> [Required action]: Each line of the records below that contains "computer" needs to be copied.

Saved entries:
· · · · ·
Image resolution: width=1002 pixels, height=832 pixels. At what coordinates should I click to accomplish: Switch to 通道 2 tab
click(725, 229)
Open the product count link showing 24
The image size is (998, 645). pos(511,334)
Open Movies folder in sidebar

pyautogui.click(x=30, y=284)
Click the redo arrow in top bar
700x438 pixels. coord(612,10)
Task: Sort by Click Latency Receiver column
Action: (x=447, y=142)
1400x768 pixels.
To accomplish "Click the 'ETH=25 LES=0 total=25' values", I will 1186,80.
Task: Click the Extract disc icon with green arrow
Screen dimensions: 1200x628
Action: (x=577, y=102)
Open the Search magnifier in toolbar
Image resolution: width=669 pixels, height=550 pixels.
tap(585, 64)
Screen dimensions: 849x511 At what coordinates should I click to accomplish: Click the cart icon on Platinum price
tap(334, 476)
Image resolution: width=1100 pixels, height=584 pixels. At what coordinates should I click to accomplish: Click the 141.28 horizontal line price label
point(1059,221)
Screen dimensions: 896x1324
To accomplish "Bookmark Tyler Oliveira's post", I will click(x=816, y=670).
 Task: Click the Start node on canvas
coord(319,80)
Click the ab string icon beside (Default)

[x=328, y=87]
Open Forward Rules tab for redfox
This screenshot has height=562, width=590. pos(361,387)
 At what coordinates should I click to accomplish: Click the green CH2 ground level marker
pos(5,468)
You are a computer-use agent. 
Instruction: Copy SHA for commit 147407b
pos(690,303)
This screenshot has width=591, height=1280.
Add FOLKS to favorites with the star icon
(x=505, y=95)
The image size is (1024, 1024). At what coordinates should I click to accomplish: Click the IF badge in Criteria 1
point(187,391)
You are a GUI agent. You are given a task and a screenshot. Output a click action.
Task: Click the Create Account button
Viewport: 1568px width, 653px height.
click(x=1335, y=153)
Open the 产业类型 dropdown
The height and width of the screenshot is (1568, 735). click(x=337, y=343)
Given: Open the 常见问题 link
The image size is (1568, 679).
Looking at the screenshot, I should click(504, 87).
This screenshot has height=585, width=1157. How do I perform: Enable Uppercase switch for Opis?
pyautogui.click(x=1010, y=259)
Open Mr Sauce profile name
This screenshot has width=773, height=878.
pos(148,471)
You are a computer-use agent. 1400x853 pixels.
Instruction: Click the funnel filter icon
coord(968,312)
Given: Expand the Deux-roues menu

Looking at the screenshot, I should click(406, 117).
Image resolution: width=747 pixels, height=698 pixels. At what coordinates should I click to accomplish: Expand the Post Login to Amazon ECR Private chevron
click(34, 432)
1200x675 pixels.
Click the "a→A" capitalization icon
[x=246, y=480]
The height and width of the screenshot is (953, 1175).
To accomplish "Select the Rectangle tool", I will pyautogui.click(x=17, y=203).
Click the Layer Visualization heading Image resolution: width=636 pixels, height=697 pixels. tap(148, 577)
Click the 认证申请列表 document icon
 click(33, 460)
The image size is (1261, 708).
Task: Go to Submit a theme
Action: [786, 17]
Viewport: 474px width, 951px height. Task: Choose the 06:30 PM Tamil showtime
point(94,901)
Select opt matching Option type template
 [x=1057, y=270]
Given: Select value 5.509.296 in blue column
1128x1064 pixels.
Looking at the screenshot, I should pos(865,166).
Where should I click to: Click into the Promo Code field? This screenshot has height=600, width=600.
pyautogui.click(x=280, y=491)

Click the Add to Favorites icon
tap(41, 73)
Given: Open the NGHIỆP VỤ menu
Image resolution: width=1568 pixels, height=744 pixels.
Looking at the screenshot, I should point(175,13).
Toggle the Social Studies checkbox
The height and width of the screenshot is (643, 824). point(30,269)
· · · · ·
> [Output for this task]:
You are a computer-use agent. 
You are a computer-use agent. 1400x853 pixels.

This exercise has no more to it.